I have a number of urls in my dynamic (database driven) site, which if they have segments like the following, I want to disallow.

like: ?PHPSESSID=

as in the following
[ External links are visible to forum administrators only ]
[ External links are visible to forum administrators only ]
[ External links are visible to forum administrators only ]
[ External links are visible to forum administrators only ]
[ External links are visible to forum administrators only ]

and like: all/?orderby=

as in the following:
[ External links are visible to forum administrators only ]
[ External links are visible to forum administrators only ]
[ External links are visible to forum administrators only ]
[ External links are visible to forum administrators only ]
[ External links are visible to forum administrators only ]
[ External links are visible to forum administrators only ]

How do I disallow these "pages." I am tempted to enter into the disallow field strings like:
?PHPSESSID=
all/?orderby=
but I am not sure this will work. Please advise.
Re: Disallowing urls on dynamic site
« Reply #1 on: January 21, 2006, 02:16:23 PM »
Hello,

yes, that should work. Add this to "Exclude URLs" input field in generator configuration.
Re: Disallowing urls on dynamic site
« Reply #2 on: January 21, 2006, 02:50:33 PM »
Thanks. I tried it and the number of pages indexed were 1,004, which is less than the previous indexing. So I have to believe it worked.

Looks good in /sitemap.xml, however I am unable to find /sitemap_generator/data/urllist.txt or /sitemap_generator/data/sitemap1.html. I just converted to 2.0. Is there some setting I'm missing to create these files?
Re: Disallowing urls on dynamic site
« Reply #3 on: January 21, 2006, 03:14:59 PM »
Perhaps you have disabled the "Create Text Sitemap" and "Create HTML Sitemap" at configuration page?
Re: Disallowing urls on dynamic site
« Reply #4 on: January 21, 2006, 03:23:54 PM »
Ooooops! I thought I had checked those. Looking back, I see they were unchecked. Thanks.

One more question. I also have a robots.txt file. Will this conflict with the sitemaps as far as spiders are concerned? With sitemaps in place is a robots.txt file redundant and no longer necessary?
Re: Disallowing urls on dynamic site
« Reply #5 on: January 21, 2006, 05:17:12 PM »
Hi,

robots.txt file is required to exclude some of your pages from being indexed by search engines. So, if you had it at your site, you should leave it there.
The sitemap generator script is checking robots.txt and doesn't included the disallowed URLs into site map.
Re: Disallowing urls on dynamic site
« Reply #6 on: January 21, 2006, 05:44:27 PM »
Re: "The sitemap generator script is checking robots.txt and doesn't included the disallowed URLs into site map."

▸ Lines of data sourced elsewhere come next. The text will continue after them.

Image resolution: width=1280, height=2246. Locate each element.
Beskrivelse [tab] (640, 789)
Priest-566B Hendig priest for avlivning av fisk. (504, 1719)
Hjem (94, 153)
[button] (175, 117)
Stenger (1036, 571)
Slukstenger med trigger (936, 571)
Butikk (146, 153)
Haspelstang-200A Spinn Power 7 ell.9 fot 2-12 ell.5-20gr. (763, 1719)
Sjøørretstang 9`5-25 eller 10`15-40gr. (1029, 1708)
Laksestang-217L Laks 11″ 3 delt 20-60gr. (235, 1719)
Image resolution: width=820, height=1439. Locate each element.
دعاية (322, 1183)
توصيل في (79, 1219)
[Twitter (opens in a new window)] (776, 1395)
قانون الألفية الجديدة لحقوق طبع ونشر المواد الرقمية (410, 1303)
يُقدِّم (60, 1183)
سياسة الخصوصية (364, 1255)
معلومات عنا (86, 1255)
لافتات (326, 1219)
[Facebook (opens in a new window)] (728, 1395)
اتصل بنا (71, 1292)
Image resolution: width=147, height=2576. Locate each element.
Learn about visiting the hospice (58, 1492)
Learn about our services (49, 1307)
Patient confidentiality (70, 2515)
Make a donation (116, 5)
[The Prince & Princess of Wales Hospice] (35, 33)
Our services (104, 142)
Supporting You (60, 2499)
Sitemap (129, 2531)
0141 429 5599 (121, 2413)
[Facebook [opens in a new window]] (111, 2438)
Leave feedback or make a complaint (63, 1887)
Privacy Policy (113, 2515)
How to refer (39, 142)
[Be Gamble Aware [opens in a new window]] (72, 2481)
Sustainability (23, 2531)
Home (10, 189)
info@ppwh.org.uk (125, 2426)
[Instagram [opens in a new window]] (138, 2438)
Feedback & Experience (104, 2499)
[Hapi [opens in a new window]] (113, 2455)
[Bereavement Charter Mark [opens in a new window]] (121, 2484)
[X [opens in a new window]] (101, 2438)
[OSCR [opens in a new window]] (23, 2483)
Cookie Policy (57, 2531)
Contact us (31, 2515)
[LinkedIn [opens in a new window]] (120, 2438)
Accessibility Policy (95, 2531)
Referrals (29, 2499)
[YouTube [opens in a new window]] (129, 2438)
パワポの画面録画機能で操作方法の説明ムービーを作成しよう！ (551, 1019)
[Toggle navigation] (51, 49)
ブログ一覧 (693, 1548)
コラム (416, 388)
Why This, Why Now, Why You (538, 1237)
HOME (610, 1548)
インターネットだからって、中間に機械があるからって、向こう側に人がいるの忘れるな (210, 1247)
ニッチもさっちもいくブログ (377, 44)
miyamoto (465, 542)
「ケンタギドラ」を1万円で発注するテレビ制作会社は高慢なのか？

Aha! So because I have already disallowed URLs in sitemap generator, does it hurt to also disallow them in robots.txt as well?

What's the best strategy/practice here for Google, Yahoo and other search engines? Shall I keep robots.txt and NOT disallow in sitemap generator the URLs which I have already disallowed in robots.txt? Disallow URLs in both places?

Would disallowing ?PHPSESSID=, etc. work in robots.txt?
Re: Disallowing urls on dynamic site
« Reply #7 on: January 21, 2006, 10:59:23 PM »
Hi!

You should keep your robots.txt file in place AND exclude the same pages in sitemap generator. :)

generally, "?PHPSESSID=" type of links are not excluded by robots.txt protocol
more details on robots.txt: http://www.robotstxt.org/wc/robots.html
Re: Disallowing urls on dynamic site
« Reply #8 on: January 24, 2006, 12:27:28 PM »
Thanks admin.